Zou’s interest in scientific collaboration began during his PhD at Harvard, when he stepped away from computer science to spend a year in a genomics lab. That experience highlighted how difficult it can be for researchers from different fields to communicate. He later became convinced that large language models(LLMs) might be better at bridging those gaps.

(Shutterstock)
This idea led him to create the Virtual Lab. As the system began producing publishable results, Zou ran into a roadblock. Even when AI systems had generated key ideas, designed experiments, and written paper drafts, there was no formal way to acknowledge their contribution. Most journals rejected the idea of naming AI as an author, regardless of its role. Some conferences accepted AI-assisted research but insisted that only people could claim authorship.
That resistance from publishers helped shape the idea for Agents4Science. Zou began planning the event earlier this year, speaking with researchers in different disciplines and figuring out how to design a conference where AI would not just assist with science but take the lead. The idea quickly drew attention from others who had faced similar questions about how to get more assistance from AI and share credit when machines are doing more of the work.
That interest helped shape the structure of the event itself. Every paper submitted to Agents4Science must be written primarily by an AI system, with humans allowed to contribute only in supporting roles. Submissions are required to include a clear explanation of how the AI worked, what tools it used, and how key decisions were made.
The organizers are casting a wide net. Submissions are welcome from any field where AI can advance scientific discovery, including biology, chemistry, physics, engineering, and computer science.
Reviewers will also be AI systems, with each paper evaluated independently by multiple LLMs to reduce bias and provide a range of perspectives. These reviews will follow the standard NeurIPS conference template, scoring papers on originality, clarity, and significance. After this AI-led first round, a panel of human experts will evaluate the highest-ranked submissions. All reviews, AI prompts, and author disclosures will be made public, offering researchers a transparent view into how machine-led peer review unfolds.

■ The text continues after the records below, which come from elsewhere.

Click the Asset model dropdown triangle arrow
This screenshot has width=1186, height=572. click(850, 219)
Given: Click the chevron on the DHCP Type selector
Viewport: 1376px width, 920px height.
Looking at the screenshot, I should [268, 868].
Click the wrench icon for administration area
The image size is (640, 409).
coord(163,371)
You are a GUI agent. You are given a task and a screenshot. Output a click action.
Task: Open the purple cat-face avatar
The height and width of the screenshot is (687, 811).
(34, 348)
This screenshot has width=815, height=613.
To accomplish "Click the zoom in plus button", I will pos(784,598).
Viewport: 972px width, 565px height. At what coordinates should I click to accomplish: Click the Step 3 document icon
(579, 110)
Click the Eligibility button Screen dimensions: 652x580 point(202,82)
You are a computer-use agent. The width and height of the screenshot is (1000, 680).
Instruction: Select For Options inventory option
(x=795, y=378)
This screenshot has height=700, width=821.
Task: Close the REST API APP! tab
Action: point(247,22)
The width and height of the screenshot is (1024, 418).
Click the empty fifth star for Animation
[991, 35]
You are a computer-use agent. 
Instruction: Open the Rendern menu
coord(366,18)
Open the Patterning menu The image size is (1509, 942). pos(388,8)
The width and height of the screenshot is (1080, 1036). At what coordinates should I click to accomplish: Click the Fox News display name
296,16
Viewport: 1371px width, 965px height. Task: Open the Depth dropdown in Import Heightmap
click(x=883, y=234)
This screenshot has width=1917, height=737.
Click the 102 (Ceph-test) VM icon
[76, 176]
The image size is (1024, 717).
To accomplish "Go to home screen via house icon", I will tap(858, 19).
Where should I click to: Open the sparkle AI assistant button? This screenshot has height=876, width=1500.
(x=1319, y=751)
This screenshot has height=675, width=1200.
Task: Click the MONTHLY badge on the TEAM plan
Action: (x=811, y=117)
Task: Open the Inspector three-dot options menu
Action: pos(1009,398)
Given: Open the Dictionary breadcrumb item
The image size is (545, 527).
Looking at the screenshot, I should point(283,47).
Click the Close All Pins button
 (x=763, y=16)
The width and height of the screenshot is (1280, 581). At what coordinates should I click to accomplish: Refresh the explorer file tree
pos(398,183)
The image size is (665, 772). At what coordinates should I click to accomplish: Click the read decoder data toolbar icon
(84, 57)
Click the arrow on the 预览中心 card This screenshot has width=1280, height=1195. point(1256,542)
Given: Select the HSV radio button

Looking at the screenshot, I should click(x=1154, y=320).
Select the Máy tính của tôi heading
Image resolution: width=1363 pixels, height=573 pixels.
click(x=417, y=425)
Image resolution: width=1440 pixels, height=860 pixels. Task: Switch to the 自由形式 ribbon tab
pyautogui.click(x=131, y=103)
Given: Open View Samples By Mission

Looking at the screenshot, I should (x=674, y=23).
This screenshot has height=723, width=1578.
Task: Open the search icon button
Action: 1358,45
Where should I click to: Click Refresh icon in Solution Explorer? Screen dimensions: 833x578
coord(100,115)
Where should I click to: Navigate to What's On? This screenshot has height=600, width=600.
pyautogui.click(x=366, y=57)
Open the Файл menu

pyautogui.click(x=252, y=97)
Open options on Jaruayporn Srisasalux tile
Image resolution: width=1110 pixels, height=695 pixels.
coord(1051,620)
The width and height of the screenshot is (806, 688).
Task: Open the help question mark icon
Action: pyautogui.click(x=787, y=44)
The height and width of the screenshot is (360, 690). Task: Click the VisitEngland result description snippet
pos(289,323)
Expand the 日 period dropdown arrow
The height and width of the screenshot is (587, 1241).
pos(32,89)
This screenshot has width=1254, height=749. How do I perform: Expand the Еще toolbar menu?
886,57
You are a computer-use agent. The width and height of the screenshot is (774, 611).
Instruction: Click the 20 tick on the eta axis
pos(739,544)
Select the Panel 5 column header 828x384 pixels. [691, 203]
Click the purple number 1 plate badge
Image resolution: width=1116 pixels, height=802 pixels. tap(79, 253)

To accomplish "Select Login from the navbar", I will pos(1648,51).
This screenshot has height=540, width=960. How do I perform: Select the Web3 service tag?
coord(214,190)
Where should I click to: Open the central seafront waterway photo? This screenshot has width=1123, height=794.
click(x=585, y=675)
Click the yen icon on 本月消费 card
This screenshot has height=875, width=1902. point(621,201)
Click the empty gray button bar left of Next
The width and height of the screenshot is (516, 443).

For human researchers, that openness could prove just as valuable as the findings themselves. By making the full pipeline visible, from how the AI formed its conclusions to how other models judged its output, the conference offers a rare look into how machine reasoning actually unfolds. It gives scientists a way to evaluate the process as well as the results and to begin building standards for how AI should be used in scientific work.

(mechichi/Shutterstock)
Some scientists are still unsure about handing the lab coat over to machines. They point out that AI models, even the best ones, can still fumble facts, miss context, or come up with answers that sound convincing but fall apart under close inspection. It’s not just about mistakes.
There’s a deeper worry that machines, no matter how fast or well-read, might not be able to reason through problems the way a trained human can. When the stakes are high, like in medicine or climate research, that kind of judgment matters.
There is also the question of what this all means for early-career researchers. If AI starts doing more of the heavy lifting, where does that leave the people who are still learning the ropes? Some argue that science is not just about results. It is about the process and the long hours of figuring things out. That struggle helps build judgment and expertise. Without it, researchers may miss out on developing the kind of judgment and skills their predecessors gained through experience.
Whether AI is ready to take the lead in science remains an open question. Some see it as a path to faster and broader discovery, while others worry about what might be lost along the way. What is clear is that science and engineering research is no longer a purely human pursuit. As machines move from tool to teammate, the challenge will be to ensure they elevate the work rather than replace the people behind it. The future of science may depend on how that balance is struck.